16
de
Enero
Crónica de un Ocioso
Para tratar el tema, nada mejor que un escritor, que ocupa un alto rango en la jerarquía de los ociosos. Por definición, es un personaje inactivo, inútil, desempleado y perezoso. Por supuesto, estoy escribiendo sobre el ocioso.
En fin, empecemos hablando del primer ocioso: Dios, que por desocupado se puso a mamar gallo con el barro, formó una figura a medio terminar y que confluyó llamándola Adán. Le entregó la vida de la manera más fácil, soplándola. Luego la clonó mal y le resultó entonces ese error llamado Eva. Por ocioso no continúo estornudando vida y a esta pareja inconclusa le puso el poder de la auto clonación en sus manos y el hombre por desocupado, para no sostener esta carga, las colocó más abajo.
El creador no contento con el ocio que legó a su creación, plantó un manzano en los predios del paraíso para poder contar el cuento de la fruta prohibida y con ella la tentación. ¿Por qué no plantó una mata de marihuana? Así nuestros primeros padres se la hubieran fumado de una y así su destierro tendría una salida bacana trabando a la humanidad y no poniéndole trabas a su felicidad.
Hablar de la creación del hombre es hablar de la génesis del ocio. Se perdieron seis días ociosamente, hubiera bastado uno… Por desocupado sacó el caos al a luz y se le salió de sus manos esparciendo el desorden por todo el universo.

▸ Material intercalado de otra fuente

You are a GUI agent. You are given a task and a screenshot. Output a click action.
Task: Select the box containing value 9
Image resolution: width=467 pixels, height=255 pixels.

Pero más desocupado el Diablo que por falta de oficio buscó al hombre para que practicara sus teorías del emplear el tiempo en la inutilidad. De hecho, la historia del hombre es una elegía al ocio.
El político es un ocioso que le pone problemas a las soluciones. El cura es un ocioso que pretende absolvernos con una bendición de la culpa de nuestros errores cometidos por la falta de ocupación. Todo es así.
Con esta crónica compruebo que el ocio es un mal generalizado. En mi caso escribo por sacarle el cuerpo al trabajo y nada mejor que escribir sobre lo único que sé hacer… ocio…
Este volante es publicidad pagada con el tiempo perdido del lector…
Fernando Restrepo C.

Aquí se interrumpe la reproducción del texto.